-- INPUT RECORDS follows --
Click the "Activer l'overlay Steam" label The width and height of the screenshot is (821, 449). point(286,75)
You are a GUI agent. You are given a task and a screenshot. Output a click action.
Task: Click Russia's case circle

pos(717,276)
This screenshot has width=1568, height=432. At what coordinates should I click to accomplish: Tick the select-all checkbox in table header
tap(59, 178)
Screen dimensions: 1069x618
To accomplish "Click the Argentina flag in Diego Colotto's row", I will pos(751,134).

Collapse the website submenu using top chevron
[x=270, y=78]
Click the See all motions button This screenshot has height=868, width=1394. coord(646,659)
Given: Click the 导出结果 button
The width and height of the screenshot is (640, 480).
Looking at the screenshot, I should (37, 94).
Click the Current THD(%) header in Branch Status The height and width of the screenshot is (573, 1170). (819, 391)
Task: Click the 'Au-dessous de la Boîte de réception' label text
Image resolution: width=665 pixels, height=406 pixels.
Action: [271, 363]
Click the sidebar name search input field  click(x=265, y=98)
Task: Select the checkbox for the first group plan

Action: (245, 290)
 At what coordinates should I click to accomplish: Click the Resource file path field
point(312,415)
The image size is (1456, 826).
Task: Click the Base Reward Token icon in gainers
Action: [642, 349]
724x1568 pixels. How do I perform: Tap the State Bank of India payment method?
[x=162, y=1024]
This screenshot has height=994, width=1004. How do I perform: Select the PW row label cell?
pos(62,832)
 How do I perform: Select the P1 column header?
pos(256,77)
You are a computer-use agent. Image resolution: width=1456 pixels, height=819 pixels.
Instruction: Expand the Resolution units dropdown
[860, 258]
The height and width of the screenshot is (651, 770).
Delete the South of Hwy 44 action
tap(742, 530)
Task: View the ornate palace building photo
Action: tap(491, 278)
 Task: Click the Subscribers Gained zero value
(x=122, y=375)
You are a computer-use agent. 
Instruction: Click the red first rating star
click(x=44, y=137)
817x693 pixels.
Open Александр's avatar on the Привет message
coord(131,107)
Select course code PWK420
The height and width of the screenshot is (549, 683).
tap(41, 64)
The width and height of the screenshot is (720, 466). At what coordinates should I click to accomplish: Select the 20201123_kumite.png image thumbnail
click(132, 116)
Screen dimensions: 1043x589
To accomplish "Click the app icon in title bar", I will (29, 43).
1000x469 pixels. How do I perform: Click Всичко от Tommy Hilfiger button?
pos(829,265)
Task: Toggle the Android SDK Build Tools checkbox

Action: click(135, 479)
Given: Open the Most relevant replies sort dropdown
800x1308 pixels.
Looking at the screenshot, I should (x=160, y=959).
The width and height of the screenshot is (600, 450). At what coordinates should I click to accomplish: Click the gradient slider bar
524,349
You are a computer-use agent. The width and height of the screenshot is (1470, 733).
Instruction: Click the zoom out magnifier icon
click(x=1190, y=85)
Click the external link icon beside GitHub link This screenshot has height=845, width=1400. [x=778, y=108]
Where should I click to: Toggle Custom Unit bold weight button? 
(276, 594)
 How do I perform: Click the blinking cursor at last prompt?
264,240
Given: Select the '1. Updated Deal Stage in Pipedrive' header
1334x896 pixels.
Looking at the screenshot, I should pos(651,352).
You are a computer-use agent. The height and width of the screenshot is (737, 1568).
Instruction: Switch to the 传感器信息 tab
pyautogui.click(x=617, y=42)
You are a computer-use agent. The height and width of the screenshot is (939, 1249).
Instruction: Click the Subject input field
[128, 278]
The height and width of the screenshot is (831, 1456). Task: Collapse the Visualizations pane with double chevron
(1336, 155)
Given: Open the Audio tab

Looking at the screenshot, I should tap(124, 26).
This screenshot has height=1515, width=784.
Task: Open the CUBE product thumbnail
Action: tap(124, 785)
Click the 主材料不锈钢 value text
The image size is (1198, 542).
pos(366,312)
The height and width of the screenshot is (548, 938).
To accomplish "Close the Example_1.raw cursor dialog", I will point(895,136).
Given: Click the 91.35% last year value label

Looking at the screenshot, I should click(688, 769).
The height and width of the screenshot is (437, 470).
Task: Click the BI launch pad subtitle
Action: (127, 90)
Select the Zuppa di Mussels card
-- INPUT RECORDS concluded --
- WORK ITEM: Reproduce the entire listing. Keep every word as it is.

- YOUR SOLUTION:
Click the "Activer l'overlay Steam" label The width and height of the screenshot is (821, 449). point(286,75)
You are a GUI agent. You are given a task and a screenshot. Output a click action.
Task: Click Russia's case circle

pos(717,276)
This screenshot has width=1568, height=432. At what coordinates should I click to accomplish: Tick the select-all checkbox in table header
tap(59, 178)
Screen dimensions: 1069x618
To accomplish "Click the Argentina flag in Diego Colotto's row", I will pos(751,134).

Collapse the website submenu using top chevron
[x=270, y=78]
Click the See all motions button This screenshot has height=868, width=1394. coord(646,659)
Given: Click the 导出结果 button
The width and height of the screenshot is (640, 480).
Looking at the screenshot, I should (37, 94).
Click the Current THD(%) header in Branch Status The height and width of the screenshot is (573, 1170). (819, 391)
Task: Click the 'Au-dessous de la Boîte de réception' label text
Image resolution: width=665 pixels, height=406 pixels.
Action: [271, 363]
Click the sidebar name search input field  click(x=265, y=98)
Task: Select the checkbox for the first group plan

Action: (245, 290)
 At what coordinates should I click to accomplish: Click the Resource file path field
point(312,415)
The image size is (1456, 826).
Task: Click the Base Reward Token icon in gainers
Action: [642, 349]
724x1568 pixels. How do I perform: Tap the State Bank of India payment method?
[x=162, y=1024]
This screenshot has height=994, width=1004. How do I perform: Select the PW row label cell?
pos(62,832)
 How do I perform: Select the P1 column header?
pos(256,77)
You are a computer-use agent. Image resolution: width=1456 pixels, height=819 pixels.
Instruction: Expand the Resolution units dropdown
[860, 258]
The height and width of the screenshot is (651, 770).
Delete the South of Hwy 44 action
tap(742, 530)
Task: View the ornate palace building photo
Action: tap(491, 278)
 Task: Click the Subscribers Gained zero value
(x=122, y=375)
You are a computer-use agent. 
Instruction: Click the red first rating star
click(x=44, y=137)
817x693 pixels.
Open Александр's avatar on the Привет message
coord(131,107)
Select course code PWK420
The height and width of the screenshot is (549, 683).
tap(41, 64)
The width and height of the screenshot is (720, 466). At what coordinates should I click to accomplish: Select the 20201123_kumite.png image thumbnail
click(132, 116)
Screen dimensions: 1043x589
To accomplish "Click the app icon in title bar", I will (29, 43).
1000x469 pixels. How do I perform: Click Всичко от Tommy Hilfiger button?
pos(829,265)
Task: Toggle the Android SDK Build Tools checkbox

Action: click(135, 479)
Given: Open the Most relevant replies sort dropdown
800x1308 pixels.
Looking at the screenshot, I should (x=160, y=959).
The width and height of the screenshot is (600, 450). At what coordinates should I click to accomplish: Click the gradient slider bar
524,349
You are a computer-use agent. The width and height of the screenshot is (1470, 733).
Instruction: Click the zoom out magnifier icon
click(x=1190, y=85)
Click the external link icon beside GitHub link This screenshot has height=845, width=1400. [x=778, y=108]
Where should I click to: Toggle Custom Unit bold weight button? 
(276, 594)
 How do I perform: Click the blinking cursor at last prompt?
264,240
Given: Select the '1. Updated Deal Stage in Pipedrive' header
1334x896 pixels.
Looking at the screenshot, I should pos(651,352).
You are a computer-use agent. The height and width of the screenshot is (737, 1568).
Instruction: Switch to the 传感器信息 tab
pyautogui.click(x=617, y=42)
You are a computer-use agent. The height and width of the screenshot is (939, 1249).
Instruction: Click the Subject input field
[128, 278]
The height and width of the screenshot is (831, 1456). Task: Collapse the Visualizations pane with double chevron
(1336, 155)
Given: Open the Audio tab

Looking at the screenshot, I should tap(124, 26).
This screenshot has height=1515, width=784.
Task: Open the CUBE product thumbnail
Action: tap(124, 785)
Click the 主材料不锈钢 value text
The image size is (1198, 542).
pos(366,312)
The height and width of the screenshot is (548, 938).
To accomplish "Close the Example_1.raw cursor dialog", I will point(895,136).
Given: Click the 91.35% last year value label

Looking at the screenshot, I should click(688, 769).
The height and width of the screenshot is (437, 470).
Task: Click the BI launch pad subtitle
Action: (127, 90)
Select the Zuppa di Mussels card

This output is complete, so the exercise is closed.